The Teacher Who Screamed With Love
Finding Refuge in Sensation Beyond the Virtual Self
February 15, 2023
teaching

The Teacher Who Screamed With Love

El Maestro Que Gritaba Con Amor

A reflection on how a student came to understand his teacher's radical methods over time, realizing that what once seemed like poetry or madness was in fact precise, literal description.

The Teacher Who Screamed With Love

A reflection on how a student came to understand his teacher's radical methods over time, realizing that what once seemed like poetry or madness was in fact precise, literal description.

It's amazing, because he would say many things in the groups, and when he was speaking, there were often remarks like, "What I'm saying now is mostly for afterwards, when you hear it in a few years. Maybe then you'll get it." And it really was like that. You start getting him much more only years later.

Understanding that arrives late

Last year it was extraordinary. I kept thinking, "Why didn't he talk about all of this?" And then, in the group we're part of, people are constantly editing sections of old recordings, so we listen to him. I found myself stunned: he was talking about it all the time. I just never realized what he was actually saying.

There were things in the past that I thought he was just speaking poetically, because he would sometimes launch into what felt like spontaneous recitations of poetry. The ways in which he spoke from many different places were very wild. So I always assumed some of what he was saying was figurative, not very literal. The opposite of literal. And now I'm realizing how much of what I dismissed as poetry was him being as literal, descriptive, accurate, and factual as possible. But in my mind, I was denying it by telling myself, "Well, that's just poetry. That's poetic."

And then he would scream at me. It would be something as ordinary as having lunch, and he would scream at me while sitting right next to me: "You don't listen to me. All of your energy goes to ignoring me, to resisting me."

Screaming as wake-up energy

Was that helpful? It was hilarious, actually. It would basically reflect something I wasn't aware of. He screamed a lot, and his screaming was, much of the time, a kind of wake-up energy. But it was also hilarious. Depending on the moment, it was quite hilarious.

There was no length he would not go to in order to reach his students. Sometimes it was extreme, screaming at you, telling you that you were absolutely crazy. If anybody else shouted at you like that, you would totally go on the defensive, or you'd run. But you could sense a loving energy behind it. He was very special.

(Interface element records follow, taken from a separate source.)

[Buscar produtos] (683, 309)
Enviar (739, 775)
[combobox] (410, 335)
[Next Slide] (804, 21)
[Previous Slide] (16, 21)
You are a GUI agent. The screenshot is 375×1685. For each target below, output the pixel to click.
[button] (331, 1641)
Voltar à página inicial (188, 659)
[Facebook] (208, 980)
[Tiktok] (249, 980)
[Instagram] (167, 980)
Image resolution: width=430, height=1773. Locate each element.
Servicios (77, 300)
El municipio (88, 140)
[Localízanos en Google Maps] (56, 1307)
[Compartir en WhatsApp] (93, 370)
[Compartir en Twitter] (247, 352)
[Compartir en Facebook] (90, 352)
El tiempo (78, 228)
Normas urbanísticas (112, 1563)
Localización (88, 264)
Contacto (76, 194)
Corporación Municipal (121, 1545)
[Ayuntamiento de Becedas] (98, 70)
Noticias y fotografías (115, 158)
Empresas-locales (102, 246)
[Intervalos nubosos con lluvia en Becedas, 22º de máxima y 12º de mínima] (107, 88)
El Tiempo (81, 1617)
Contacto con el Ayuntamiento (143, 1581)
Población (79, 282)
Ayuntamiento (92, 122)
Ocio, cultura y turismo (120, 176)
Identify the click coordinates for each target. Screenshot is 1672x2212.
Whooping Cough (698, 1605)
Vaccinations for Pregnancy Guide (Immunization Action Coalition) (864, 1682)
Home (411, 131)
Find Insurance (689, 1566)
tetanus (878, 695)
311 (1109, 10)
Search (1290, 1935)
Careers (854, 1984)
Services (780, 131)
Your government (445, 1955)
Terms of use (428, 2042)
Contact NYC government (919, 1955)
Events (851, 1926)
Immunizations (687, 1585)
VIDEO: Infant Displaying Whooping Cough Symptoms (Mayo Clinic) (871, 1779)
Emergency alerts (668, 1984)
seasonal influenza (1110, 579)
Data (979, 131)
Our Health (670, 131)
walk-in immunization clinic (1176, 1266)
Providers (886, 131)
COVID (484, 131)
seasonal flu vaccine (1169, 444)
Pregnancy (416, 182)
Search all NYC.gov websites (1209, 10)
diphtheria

I remember once I said something, and he screamed, "If I could only give you a lobotomy, I would find the part of the brain that created that idiotic thought and remove it." And then I would just start laughing. It was his way of saying: drop that thought completely. Drop the belief. It's hard to replicate him, but comedy was a genuine gift in him.

The insignificant insects

I'll share one more anecdote, because I just love talking about him. A certain visiting teacher would come twice a year to Argentina and stay with him, and they would do workshops together. We were doing a weekend workshop with this visiting teacher, and our teacher was always there, just in presence, quiet, letting the space be for the other's work. But you can't not have him in the room. The visiting teacher would run his sessions, and about half the people were our teacher's students, while another twenty or thirty had come just to see the visiting teacher. Most of them had no idea who our teacher was.

During one of the breaks, the visiting teacher went outside into the sun and sat on a bench. I came to sit with him. Our teacher was inside with about twenty or thirty people, and we could see into the meditation space from where we sat. At one point, our teacher was standing on a chair, screaming: "You insignificant insects! You are all so small! I will stomp you!" Just going on this wild rant, and there was roaring laughter from the group, total madness, everyone losing control, laughing uncontrollably. Meanwhile, the visiting teacher, whose workshop this was, was sitting outside watching all of this. He turned to me and said, "He is my alter ego. I cannot handle this guy."

It was just so funny. He could hear the screaming and then the roars of laughter, and he kept asking me, "What is he saying?" because he didn't understand Spanish. So I would translate, and he would just shake his head in disbelief. They had very, very different styles, to put it mildly.